Veri kümesi alıntısı:

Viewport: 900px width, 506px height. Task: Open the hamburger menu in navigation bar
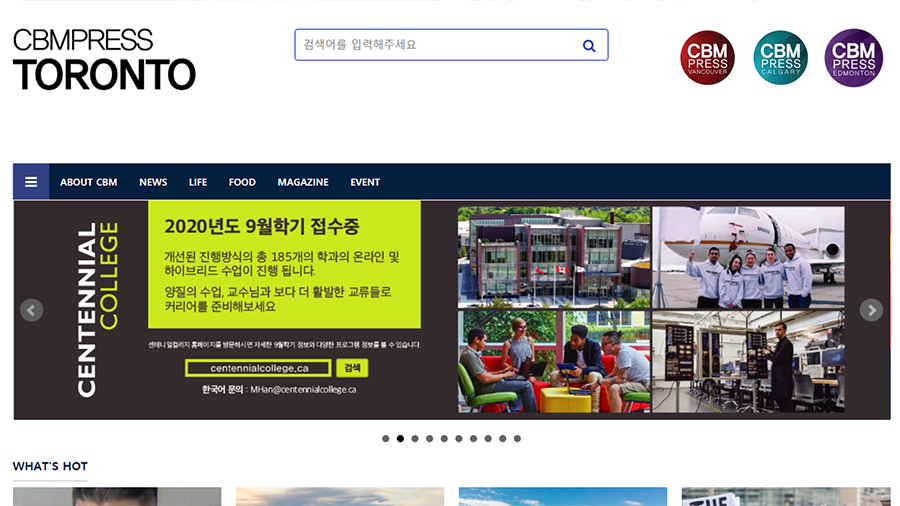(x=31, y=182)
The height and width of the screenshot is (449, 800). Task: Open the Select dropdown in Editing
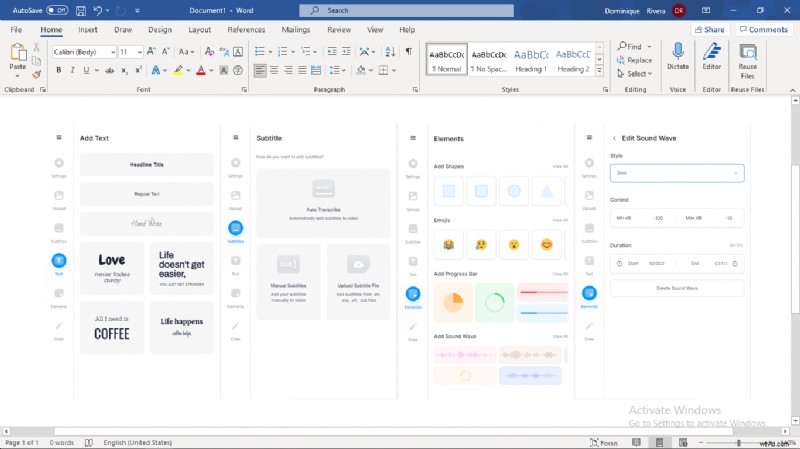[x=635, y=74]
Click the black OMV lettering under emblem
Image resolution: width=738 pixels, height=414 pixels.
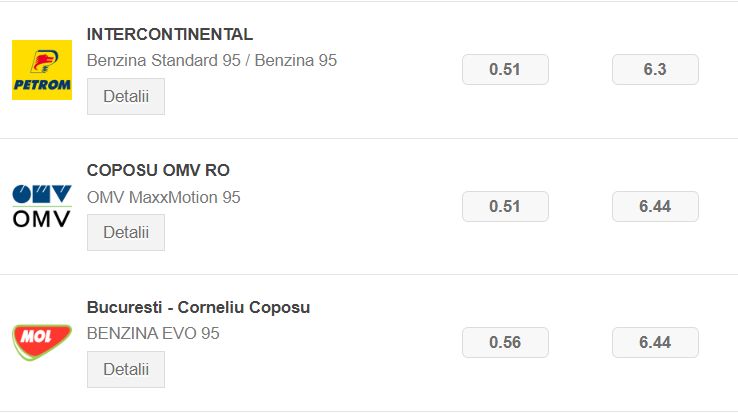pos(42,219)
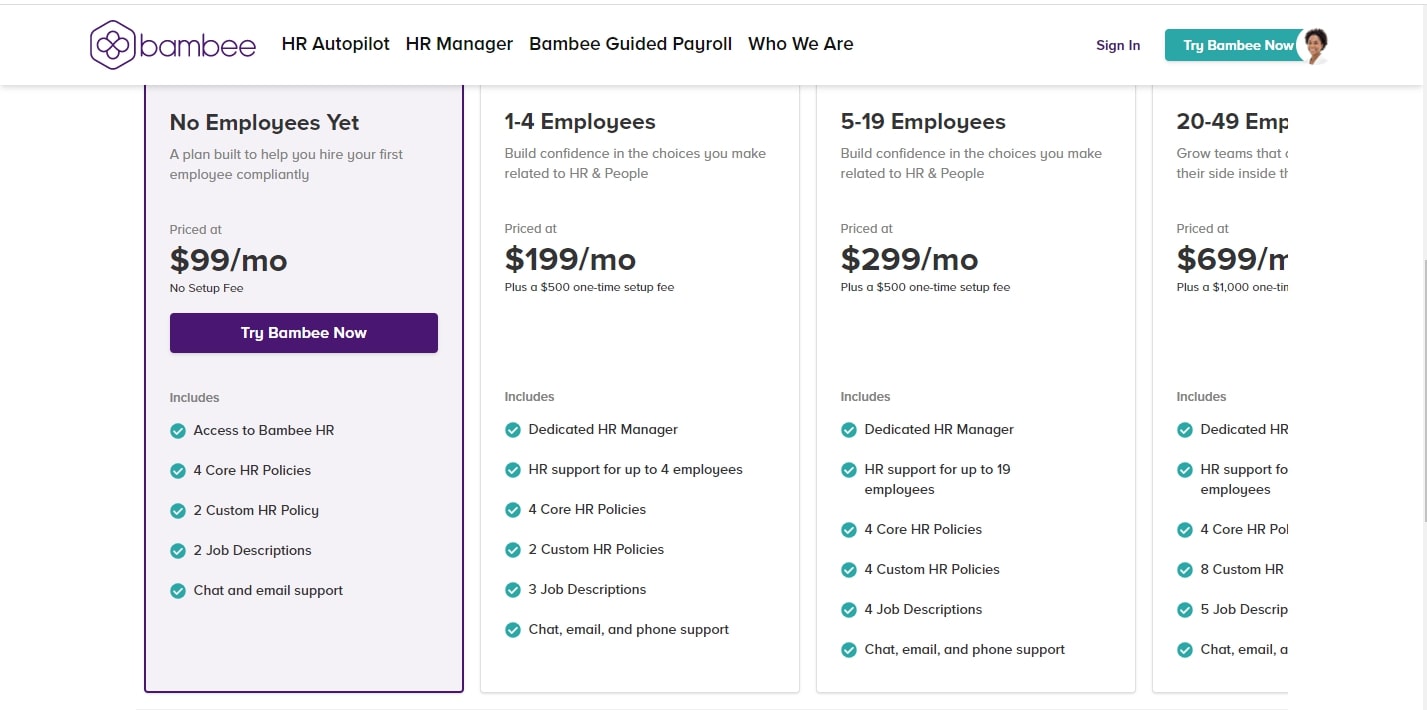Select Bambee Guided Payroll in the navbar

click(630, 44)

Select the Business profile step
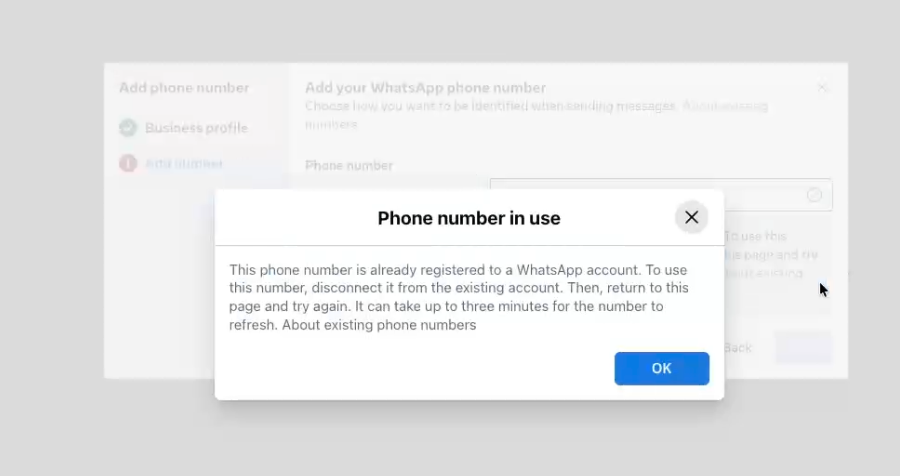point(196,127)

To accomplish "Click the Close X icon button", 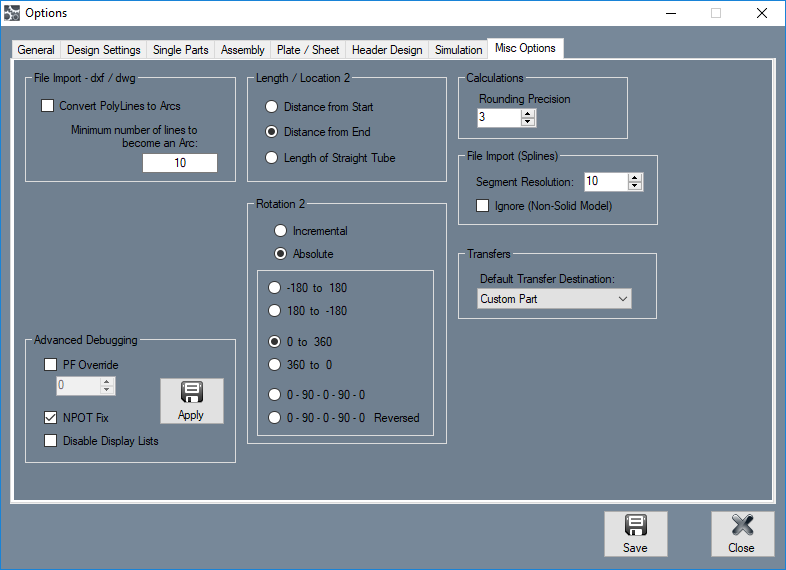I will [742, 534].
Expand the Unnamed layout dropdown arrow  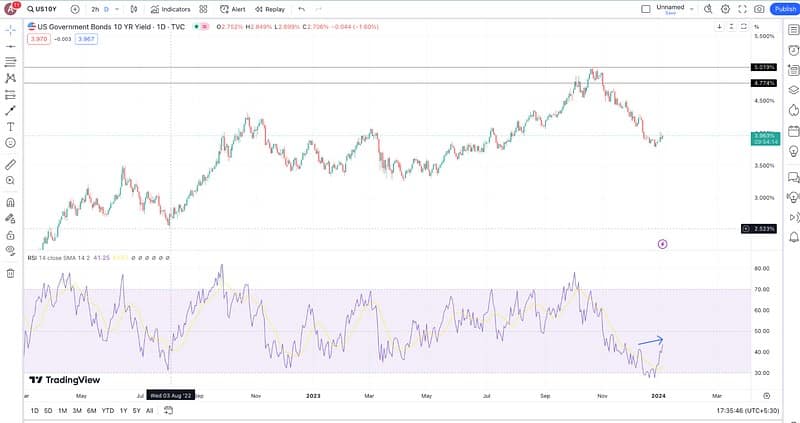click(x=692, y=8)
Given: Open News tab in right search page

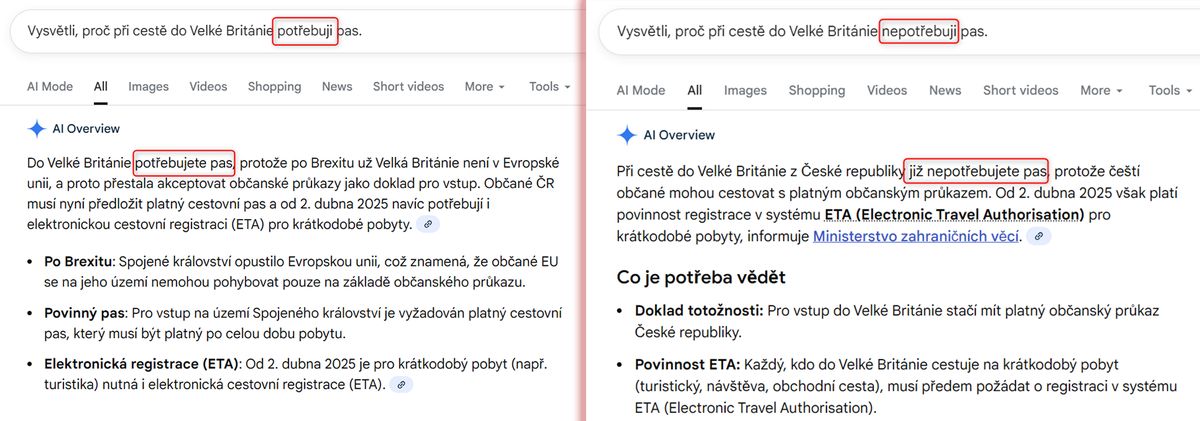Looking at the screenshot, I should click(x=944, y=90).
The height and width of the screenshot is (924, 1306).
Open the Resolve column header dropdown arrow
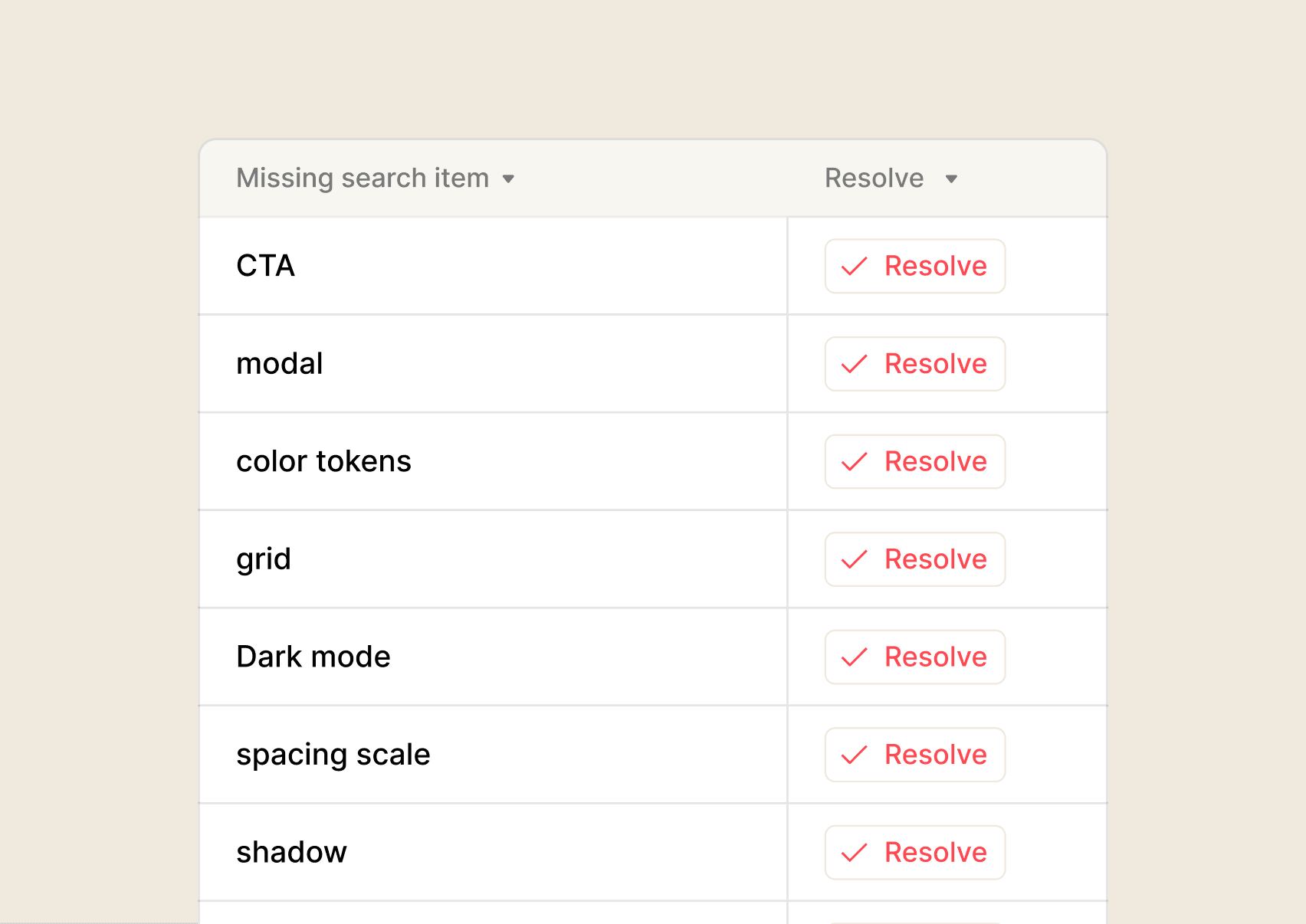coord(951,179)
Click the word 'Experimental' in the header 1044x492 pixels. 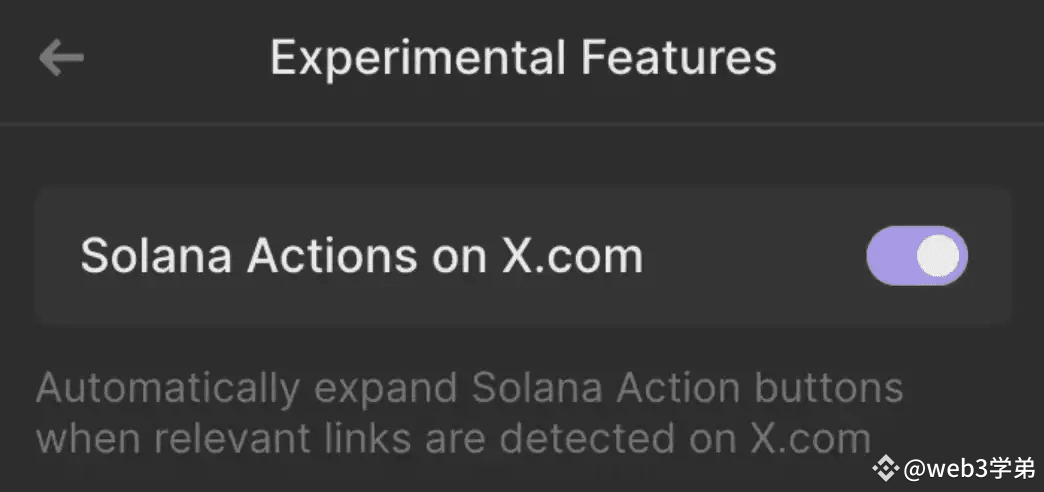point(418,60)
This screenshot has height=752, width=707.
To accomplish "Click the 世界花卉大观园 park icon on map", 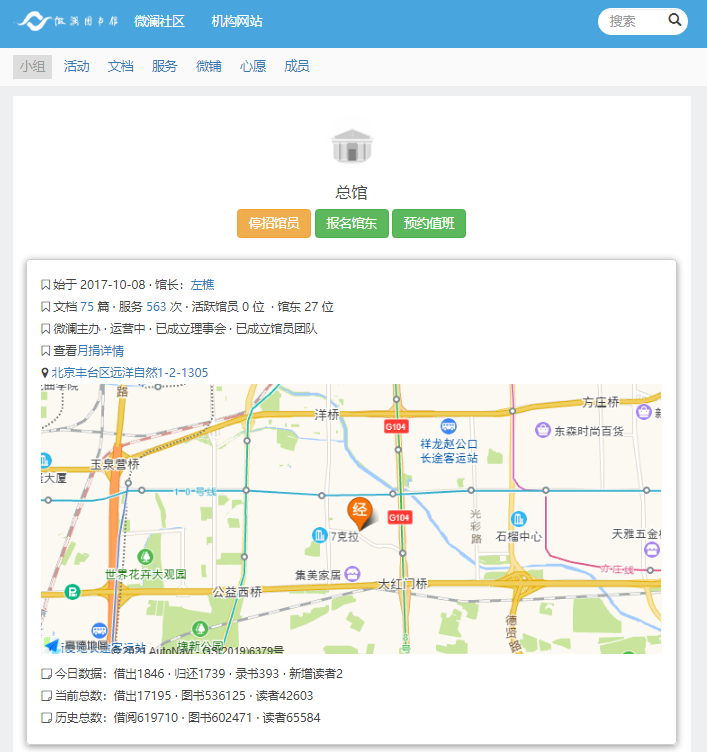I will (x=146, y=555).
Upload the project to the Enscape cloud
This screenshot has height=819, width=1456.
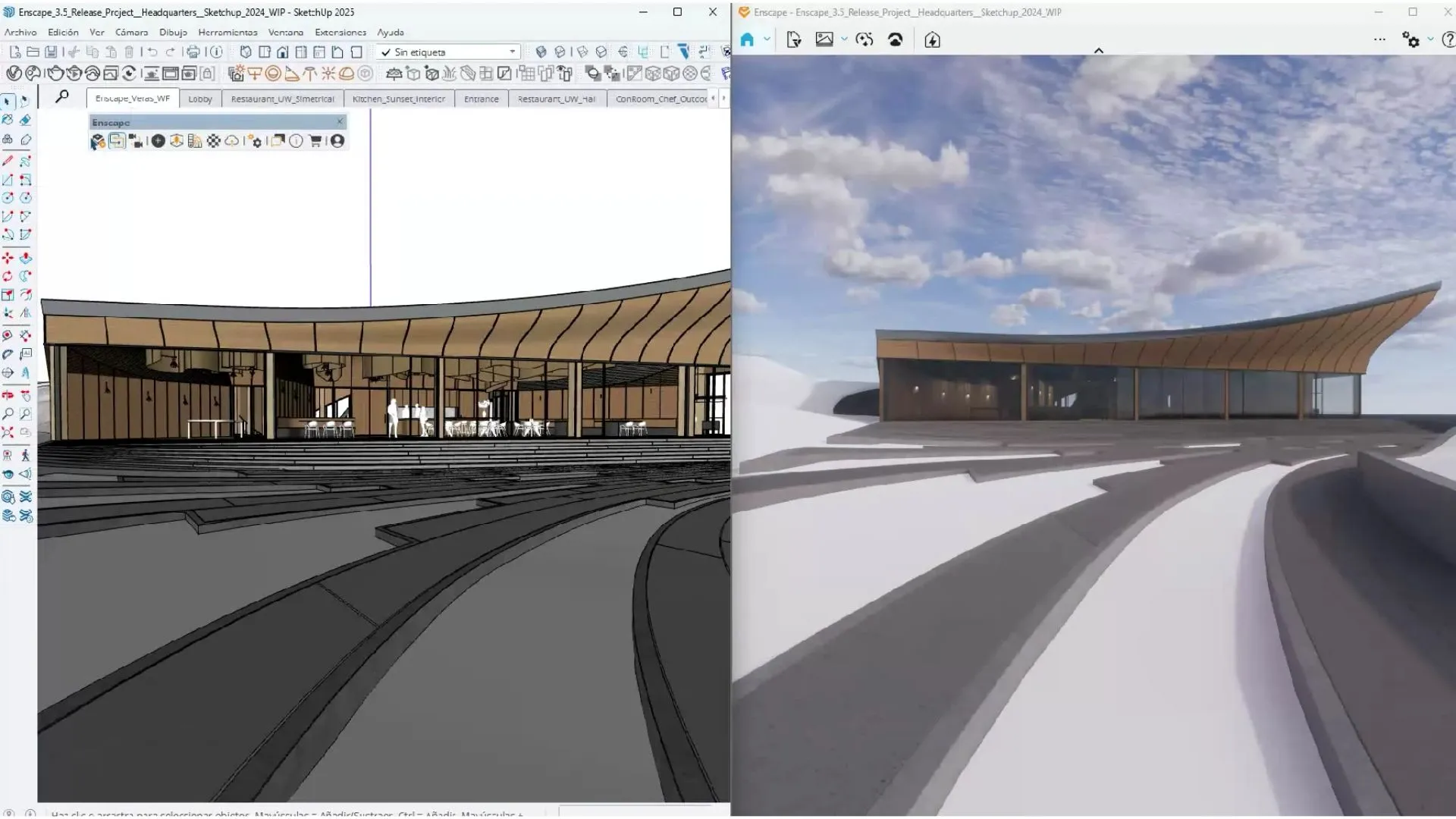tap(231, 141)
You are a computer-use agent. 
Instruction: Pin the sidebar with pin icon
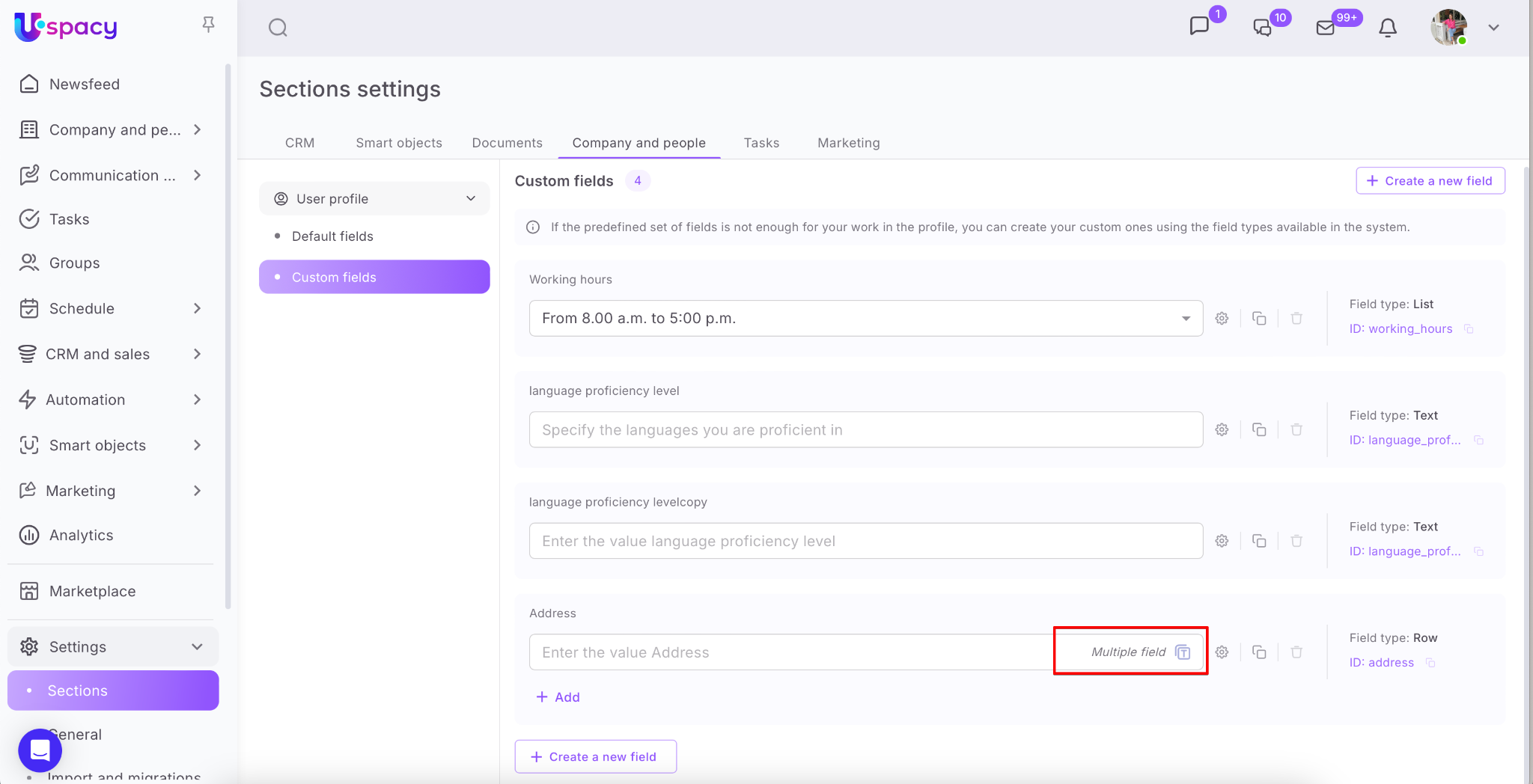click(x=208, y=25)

Görev gereksinimleri: Yukarıdaki kayıtların başından "point(196,127)" ifadesinin geçtiği satıra kadar, iki uç da dahil olmak üzere her şeyi birebir aktarın. Lütfen resimleri cevaba koymayın.

Çözüm:
Viewport: 900px width, 506px height. Task: Open the hamburger menu in navigation bar
(x=31, y=182)
The height and width of the screenshot is (449, 800). Task: Open the Select dropdown in Editing
[x=635, y=74]
Click the black OMV lettering under emblem
Image resolution: width=738 pixels, height=414 pixels.
pos(42,219)
Select Bambee Guided Payroll in the navbar

click(630, 44)

Select the Business profile step
point(196,127)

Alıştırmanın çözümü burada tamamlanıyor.